Numerous methods are available to sample airborne microorganisms[⁴ ]. The more frequently used methods include settling plates, air impingers, and filters. Settling plates provide qualitative information and consist simply of an open petri dish containing appropriate culture medium onto which particles settle due to gravity. Air impingers are intrinsically more quantitative because they pull air at a fixed rate and volume onto the surface of the medium. Large and defined quantities of airborne microorganisms can be concentrated and analyzed. The most common method for sampling air is filtration. A fixed volume of air can be passed through a filter of a selected pore size. Particles and organisms can be flushed from the filter, and the filtrate analyzed on an appropriate medium, or the filter itself can be overlaid directly with an appropriate medium. The use of filters is limited, because of dehydrating effects, to the detection of spores and of resistant vegetative cells. Selection of an appropriate sampling method depends upon the nature of the particles of interest, their expected concentration, and the need for quantification. The reader can consult Table XVIII in reference 6 for a more detailed description of these and alternative sampling methods.

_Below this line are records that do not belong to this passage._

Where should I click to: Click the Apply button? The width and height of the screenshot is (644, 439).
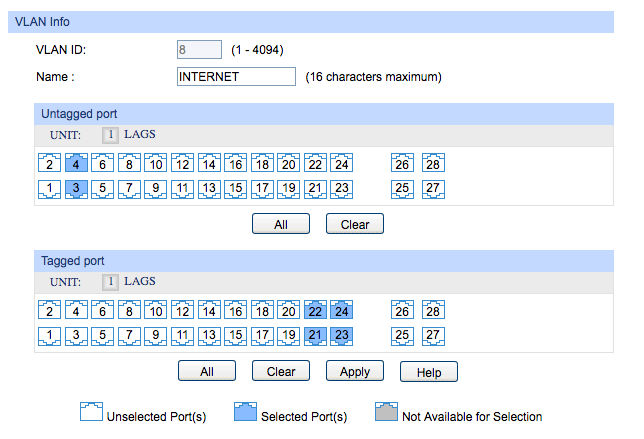[x=355, y=371]

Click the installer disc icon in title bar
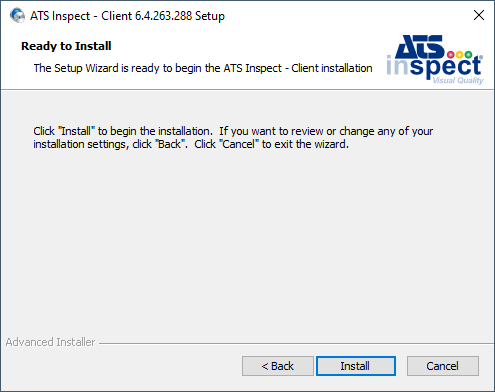click(17, 15)
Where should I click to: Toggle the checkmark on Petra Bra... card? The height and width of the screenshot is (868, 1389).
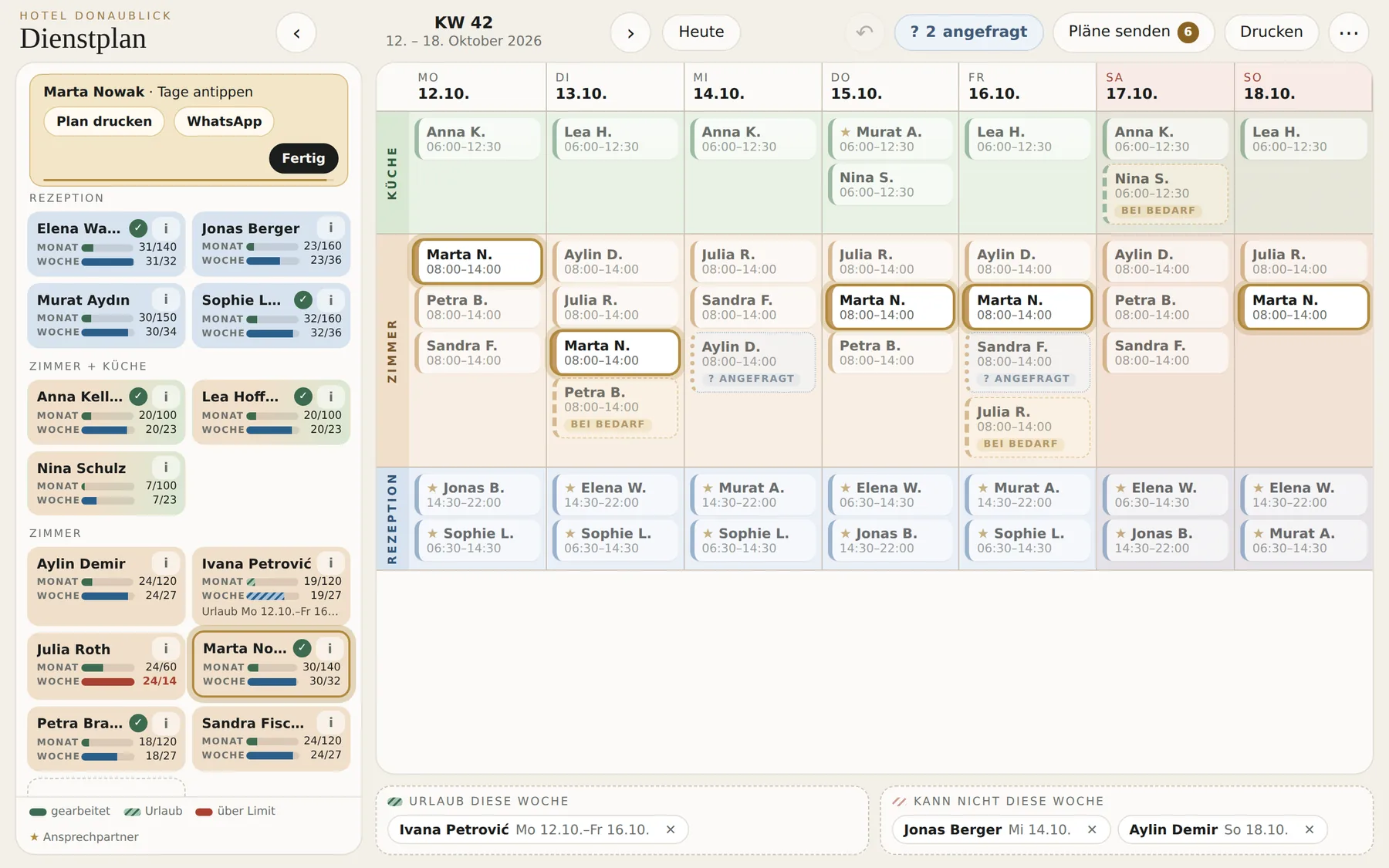(138, 723)
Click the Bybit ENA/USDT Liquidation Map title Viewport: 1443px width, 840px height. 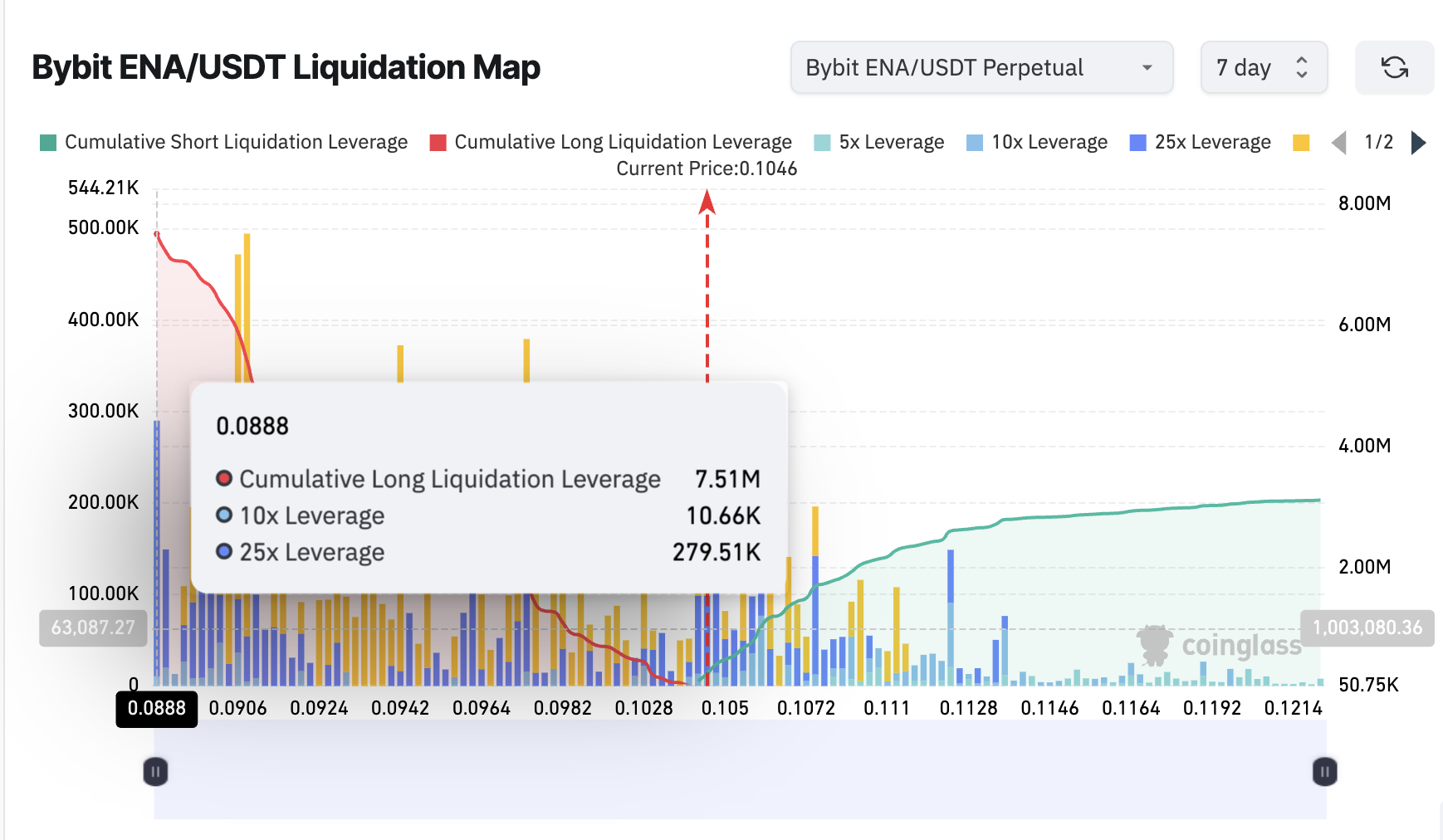(286, 68)
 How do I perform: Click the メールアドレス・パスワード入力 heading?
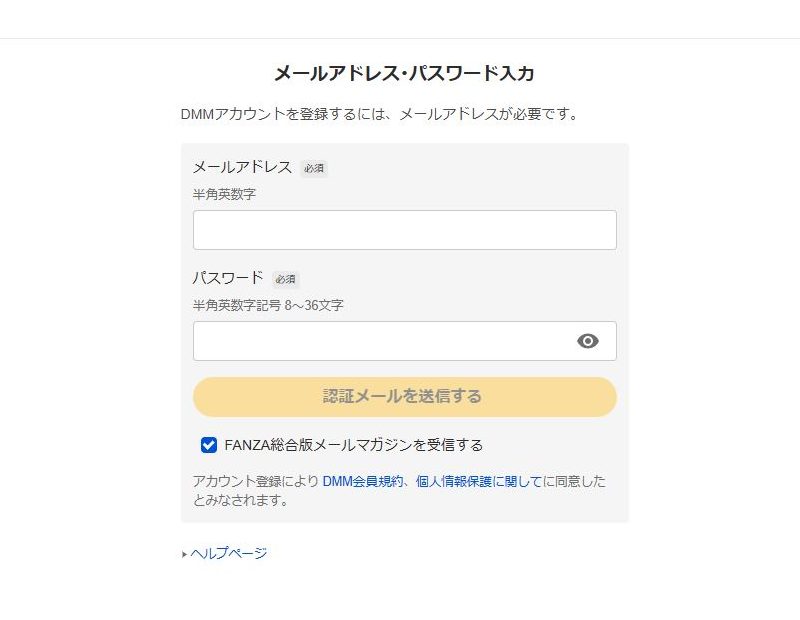point(404,73)
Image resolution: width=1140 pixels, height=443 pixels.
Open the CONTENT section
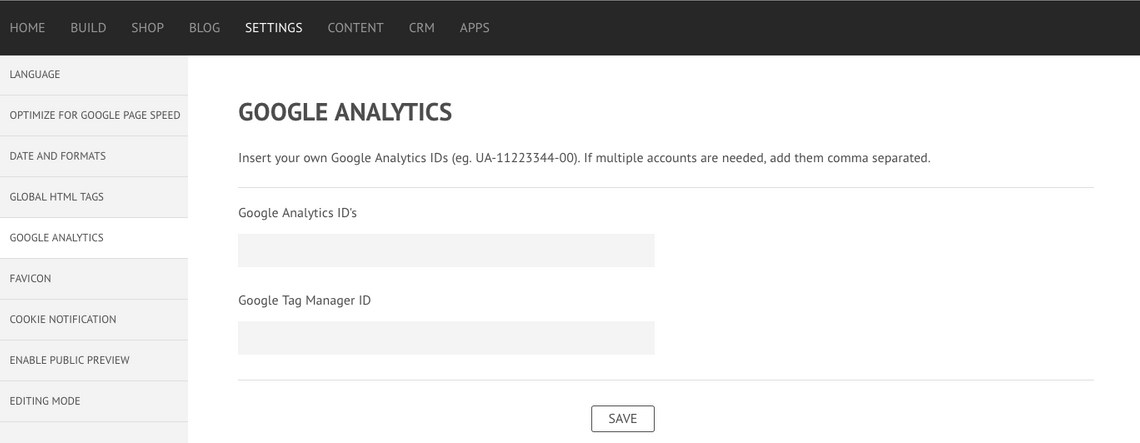356,28
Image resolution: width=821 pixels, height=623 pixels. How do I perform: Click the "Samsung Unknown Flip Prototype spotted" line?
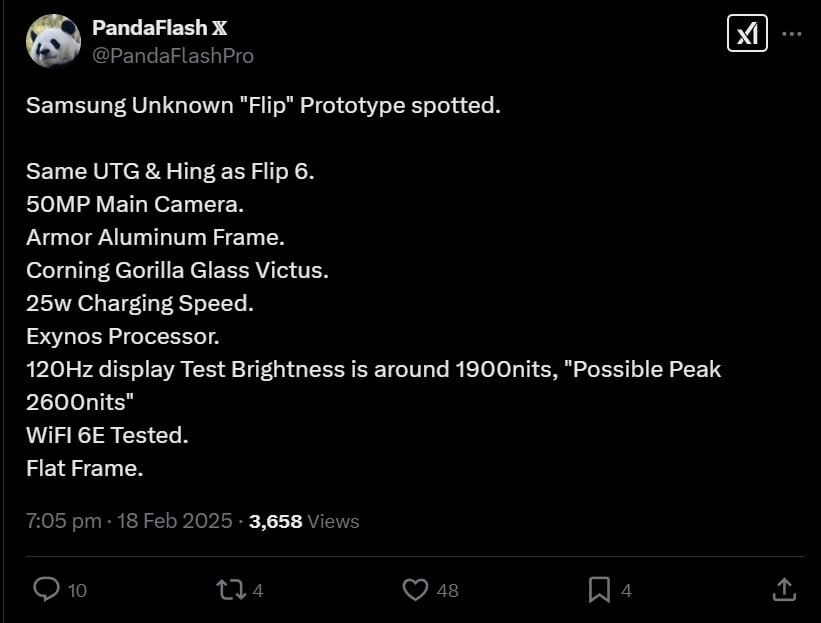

Surface and air sampling methods should be selected to detect biological contaminants, as well as the production organism itself. Adventitious agents expected in large-scale production are similar to those found in laboratory research (e.g., viruses, bacteria, and fungi). Potential candidates depend upon the specific organism under study and the medium employed.

7. Conclusion

Large-scale microbial culture operations can be done safely, despite the risks associated with some microorganisms. Personnel can function safely and efficiently at any scale by using the proper facilities and equipment.